The ability of the Western powers to destabilize the Ukraine reflects the historic bankruptcy of the oligarchic regime that emerged from the Stalinist liquidation of the USSR, in which the working class has no role in public life whatsoever. This leaves Ukraine, the poorest country in Europe, at the mercy of manipulation and intervention by the EU and the United States.

Having backed away at the last minute from a deal he had negotiated to enter the EU based on deep attacks on the working class, Yanukovych’s attempts to brutally repress protests inflamed broader layers of the population and brought them into the streets. Even now, however, when the protests have shrunk back to a small base of a few thousand largely fascistic elements, the Western powers are using them to press for concessions.

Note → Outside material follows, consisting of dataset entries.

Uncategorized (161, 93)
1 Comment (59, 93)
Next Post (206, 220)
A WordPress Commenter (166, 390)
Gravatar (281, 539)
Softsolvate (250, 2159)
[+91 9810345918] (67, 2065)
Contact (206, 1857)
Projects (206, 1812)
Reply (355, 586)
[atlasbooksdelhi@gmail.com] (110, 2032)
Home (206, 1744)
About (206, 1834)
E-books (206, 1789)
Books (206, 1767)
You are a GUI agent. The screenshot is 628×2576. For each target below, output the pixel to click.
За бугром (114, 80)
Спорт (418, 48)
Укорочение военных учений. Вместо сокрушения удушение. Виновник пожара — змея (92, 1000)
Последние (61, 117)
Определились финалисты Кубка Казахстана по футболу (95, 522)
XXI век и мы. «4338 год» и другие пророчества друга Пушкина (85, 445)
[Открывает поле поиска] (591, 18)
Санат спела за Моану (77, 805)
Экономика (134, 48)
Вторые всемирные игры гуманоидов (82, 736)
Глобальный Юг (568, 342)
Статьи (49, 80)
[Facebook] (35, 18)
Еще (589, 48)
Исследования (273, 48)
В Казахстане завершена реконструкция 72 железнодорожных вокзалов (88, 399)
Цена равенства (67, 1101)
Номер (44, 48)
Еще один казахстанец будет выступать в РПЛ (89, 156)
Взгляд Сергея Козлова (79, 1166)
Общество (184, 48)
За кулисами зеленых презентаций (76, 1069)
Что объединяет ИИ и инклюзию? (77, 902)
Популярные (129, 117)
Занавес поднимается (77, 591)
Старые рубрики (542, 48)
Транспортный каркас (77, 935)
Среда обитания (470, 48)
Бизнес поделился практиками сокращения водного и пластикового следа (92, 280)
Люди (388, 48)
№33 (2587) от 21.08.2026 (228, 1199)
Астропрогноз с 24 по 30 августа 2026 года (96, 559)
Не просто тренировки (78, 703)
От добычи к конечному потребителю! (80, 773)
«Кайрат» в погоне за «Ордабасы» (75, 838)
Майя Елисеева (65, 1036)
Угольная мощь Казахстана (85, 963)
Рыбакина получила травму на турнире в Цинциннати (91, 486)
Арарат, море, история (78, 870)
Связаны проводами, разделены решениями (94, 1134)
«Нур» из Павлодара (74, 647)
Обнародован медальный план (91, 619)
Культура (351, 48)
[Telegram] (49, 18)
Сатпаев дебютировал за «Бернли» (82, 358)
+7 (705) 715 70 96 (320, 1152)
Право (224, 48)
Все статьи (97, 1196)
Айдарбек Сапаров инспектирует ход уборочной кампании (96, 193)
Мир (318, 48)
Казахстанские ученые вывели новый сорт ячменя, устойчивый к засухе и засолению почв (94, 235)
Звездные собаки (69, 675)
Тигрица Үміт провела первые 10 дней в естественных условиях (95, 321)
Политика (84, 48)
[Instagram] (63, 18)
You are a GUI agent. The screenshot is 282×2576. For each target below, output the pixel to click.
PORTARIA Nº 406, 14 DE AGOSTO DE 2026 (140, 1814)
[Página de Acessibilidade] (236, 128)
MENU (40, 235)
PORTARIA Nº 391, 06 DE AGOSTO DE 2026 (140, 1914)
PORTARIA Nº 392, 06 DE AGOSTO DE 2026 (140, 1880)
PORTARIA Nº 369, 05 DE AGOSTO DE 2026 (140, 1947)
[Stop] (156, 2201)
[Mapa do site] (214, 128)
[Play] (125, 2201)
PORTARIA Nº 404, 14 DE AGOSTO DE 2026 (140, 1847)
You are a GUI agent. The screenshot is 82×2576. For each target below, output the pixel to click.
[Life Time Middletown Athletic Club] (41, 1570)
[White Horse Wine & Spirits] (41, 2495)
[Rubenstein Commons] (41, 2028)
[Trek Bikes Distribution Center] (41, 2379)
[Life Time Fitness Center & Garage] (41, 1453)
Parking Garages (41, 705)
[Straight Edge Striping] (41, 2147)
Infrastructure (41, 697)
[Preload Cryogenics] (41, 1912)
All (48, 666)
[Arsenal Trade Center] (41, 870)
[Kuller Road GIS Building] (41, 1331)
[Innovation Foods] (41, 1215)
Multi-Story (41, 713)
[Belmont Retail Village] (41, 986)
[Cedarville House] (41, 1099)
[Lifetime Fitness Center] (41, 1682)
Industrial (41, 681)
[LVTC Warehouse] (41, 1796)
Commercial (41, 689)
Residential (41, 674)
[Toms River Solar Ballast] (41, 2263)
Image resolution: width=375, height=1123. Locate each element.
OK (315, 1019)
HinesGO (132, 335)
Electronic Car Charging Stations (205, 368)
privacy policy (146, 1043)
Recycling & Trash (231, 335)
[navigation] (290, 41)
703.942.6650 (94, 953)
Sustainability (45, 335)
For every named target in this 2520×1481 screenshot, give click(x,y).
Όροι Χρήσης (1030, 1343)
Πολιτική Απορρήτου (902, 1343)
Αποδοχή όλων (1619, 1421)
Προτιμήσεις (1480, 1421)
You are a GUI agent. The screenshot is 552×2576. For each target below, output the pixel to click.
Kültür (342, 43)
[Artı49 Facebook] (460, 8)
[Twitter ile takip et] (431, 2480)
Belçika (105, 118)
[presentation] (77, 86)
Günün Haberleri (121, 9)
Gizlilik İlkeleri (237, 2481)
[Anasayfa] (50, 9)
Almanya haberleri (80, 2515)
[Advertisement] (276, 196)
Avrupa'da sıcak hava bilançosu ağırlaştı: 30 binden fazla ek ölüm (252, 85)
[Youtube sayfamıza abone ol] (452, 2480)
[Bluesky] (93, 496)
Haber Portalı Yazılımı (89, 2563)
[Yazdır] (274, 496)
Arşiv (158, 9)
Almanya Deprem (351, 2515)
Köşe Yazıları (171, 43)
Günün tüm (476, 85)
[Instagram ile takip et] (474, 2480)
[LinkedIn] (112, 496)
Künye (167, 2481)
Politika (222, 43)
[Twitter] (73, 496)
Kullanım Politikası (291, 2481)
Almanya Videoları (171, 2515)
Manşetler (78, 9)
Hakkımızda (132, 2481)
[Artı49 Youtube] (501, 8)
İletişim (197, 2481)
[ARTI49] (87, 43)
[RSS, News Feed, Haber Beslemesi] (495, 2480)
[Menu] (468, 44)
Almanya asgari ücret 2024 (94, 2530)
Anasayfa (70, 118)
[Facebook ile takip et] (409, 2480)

US Vice President Joe Biden called Yanukovych yesterday to discuss the situation in Ukraine. According to a brief statement posted on the White House web site, Biden called “to urge an immediate de-escalation in the standoff between protesters and security forces in downtown Kyiv… The Vice President underscored that only the government of Ukraine can ensure a peaceful end to the crisis, and further bloodshed would have consequences for Ukraine’s relationship with the United States.”

Laying blame for the violence purely on the side of the Yanukovych regime, White House spokesman Jay Carney ludicrously claimed, “The opposition movement here was a nonviolent movement and adopted those principles.”

EU foreign policy chief Catherine Ashton issued a statement also calling for more concessions to the far-right opposition and a greater role for it in the political establishment: “It is imperative to avoid further worsening of the situation and to pave the way for a genuine dialogue between the authorities, the opposition and civil society. Only an inclusive dialogue offers a viable way forward.”